Veröffentlichung der Ergebnisse der drei-jährigen Forschungsarbeit unter dem Titel "Der Vergewaltigungsprozess, eine kommentierte Dokumentation" mit erheblicher Medienresonanz.
Unter dem Titel "Im Namen des Volkes" produziert der Frauennotruf einen Videofilm, der in Straßenbefragungen und Kurzinterviews die vielfältigen Meinungen der Nürnberger "DurchschnittsbürgerInnen" zum Thema sexuelle Gewalt gegen Frauen einfängt und dokumentiert.
Ausbau der regelmäßigen Beratungstätigkeit und Abschluss der systematischen Prozessbeobachtungen als Teil der Forschungsarbeit.
Immer noch arbeitet das Team unentgeltlich.

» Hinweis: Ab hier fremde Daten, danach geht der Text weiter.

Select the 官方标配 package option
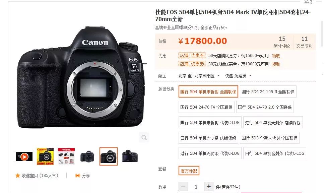 point(189,171)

Zur Finanzierung der Arbeit wird über drei Jahre einmal monatlich die Frauendisco "Hagazussa" veranstaltet. Mit den so gewonnen Einnahmen können erstmalig professionell angeleitete Selbsthilfegruppen für betroffene Frauen angeboten werden.
Bezug eigener Büroräume.
Beginn der öffentlich finanzierten Forschungsarbeiten zu Verlauf und Dynamik von Vergewaltigungsprozessen (Strafverfahren zum § 177, Vergewaltigung) an Nürnberger Gerichten und systematische Auswertung dieser Beobachtungen. Die Auswertungsergebnisse werden 1989 erstmals in Buchform veröffentlicht. (Litangabe s. 1989)
Gründung des Vereins "Gegen VerGEWALTigung – Notruf für vergewaltigte Frauen und Mädchen" und Beginn der Beratungs- und Öffentlichkeitsarbeit durch ehrenamtliche Kräfte.